[[ PASSAGE SHOWN open ]]
Happy birthday, CPT!

Today marks the 25th anniversary of Europe’s premier torture prevention body: the Committee for the Prevention of Torture (CPT). The CPT is made up of one expert from each of the 47 countries of the Council of Europe, and travels around the continent inspecting places of detention. These include psychiatric hospitals and social care institutions. It has an important role in pushing governments to end abusive practices against people who are deprived of their liberty.

 

The CPT monitors places where people are detained. Picture: Ludvik Hradilek, Aktuálně.cz

 

  • When no-one was visiting institutions in Estonia in 1997, the CPT visited the Valkla social care institution and found it “pervaded by a pernicious culture of violence, where discipline and control were entrusted to staff having no specialised training, who in turn delegated many of the more challenging tasks (e.g. working with agitated or disturbed patients) to other patients”. By 2002 it noted that the authorities had clamped down on this violence. The Estonian government hid the first report, only authorising its publication at the same time as the 2002 publication. Despite these political games, life had improved for the inmates at Valkla.
[[ PASSAGE SHOWN closed ]]
[[ SUPPLIED ENTRIES open ]]
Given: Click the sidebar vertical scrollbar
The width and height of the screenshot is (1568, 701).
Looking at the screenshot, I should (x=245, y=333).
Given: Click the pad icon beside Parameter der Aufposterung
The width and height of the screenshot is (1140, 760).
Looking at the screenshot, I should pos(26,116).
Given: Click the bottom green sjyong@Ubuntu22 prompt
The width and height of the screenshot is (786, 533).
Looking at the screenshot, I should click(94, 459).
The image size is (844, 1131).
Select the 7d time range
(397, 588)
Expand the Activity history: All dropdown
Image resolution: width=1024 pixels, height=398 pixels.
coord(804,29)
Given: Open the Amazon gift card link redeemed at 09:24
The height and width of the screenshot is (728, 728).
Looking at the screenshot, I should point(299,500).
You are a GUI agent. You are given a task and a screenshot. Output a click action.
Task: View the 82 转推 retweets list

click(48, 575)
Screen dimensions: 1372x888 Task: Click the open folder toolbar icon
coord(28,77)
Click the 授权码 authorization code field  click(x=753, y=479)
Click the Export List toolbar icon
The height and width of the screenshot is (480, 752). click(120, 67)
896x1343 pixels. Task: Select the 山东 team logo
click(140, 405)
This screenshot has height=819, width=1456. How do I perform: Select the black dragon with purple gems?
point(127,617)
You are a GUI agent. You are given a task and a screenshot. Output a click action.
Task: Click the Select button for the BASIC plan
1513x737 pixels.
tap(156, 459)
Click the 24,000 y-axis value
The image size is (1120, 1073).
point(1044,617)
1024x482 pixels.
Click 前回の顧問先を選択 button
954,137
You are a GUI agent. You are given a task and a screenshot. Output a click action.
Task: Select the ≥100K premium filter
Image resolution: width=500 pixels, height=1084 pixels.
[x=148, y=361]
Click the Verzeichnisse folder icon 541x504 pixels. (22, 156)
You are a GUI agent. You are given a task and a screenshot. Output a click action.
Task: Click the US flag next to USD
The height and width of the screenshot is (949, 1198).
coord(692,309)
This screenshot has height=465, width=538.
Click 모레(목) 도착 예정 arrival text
[[ SUPPLIED ENTRIES closed ]]
▸ **SET OF TASKS**
#1 Decide whether each statement below agrees with the passage on the CPT's anniversary, and answer yes or no, quoting the words from the passage that decide it. (a) The CPT has one expert from each of the 47 countries of the Council of Europe. (b) The Estonian government published the CPT's first report on Valkla as soon as it was written. (c) The places the CPT inspects include psychiatric hospitals.
#2 Extend the passage on the CPT's anniversary, starting right after its final sentence.

▸ **ANSWERS BY ITEM**
#1
(a) Yes: "The CPT is made up of one expert from each of the 47 countries of the Council of Europe"
(b) No: "The Estonian government hid the first report, only authorising its publication at the same time as the 2002 publication."
(c) Yes: "These include psychiatric hospitals and social care institutions."

#2
     
  • The CPT has documented practices which vary greatly across the continent in settings where people are deprived of their liberty. For example, prison authorities in the Czech Republic erroneously believe in the efficacy of surgically castrating sex offenders. The practice happens in Germany too, and the CPT’s loud interventions in both countries resulted in public debates which may not otherwise have happened.
     
  • The CPT often uncovers embarrassing tricks by the authorities to hide ill-treatment. In December 2003 the CPT carried out a periodic visit to Bulgaria. Its mission included a trip to the Pastra social care institution where it found that the inside temperature at midday was 12oC. In Block 3 an inmate called Rusi Stanev was kept. Here the CPT found “somewhat better heating,” although “residents indicated that it had been on all the time since the delegation’s arrival.” It was the CPT’s report which became crucial evidence in Mr Stanev’s case before the European Court of Human Rights.

 

The CPT has played an instrumental role in opening doors to otherwise closed systems of psychiatry and social care across Europe. In its next phase of development, MDAC recommends to the CPT to carry out the following three actions.

  1. In each country visit, the CPT should always visit psychiatric and social care institutions. A decision to prioritise prisons over other places of detention makes little sense and goes against international human rights norms of non-discrimination. Despite compelling evidence of ill-treatment in Hungary’s mental health system, for example, the CPT failed to visit any such institutions in its visit in 2013. This has allowed the Hungarian government to continue to continue its policy of institutionalisation.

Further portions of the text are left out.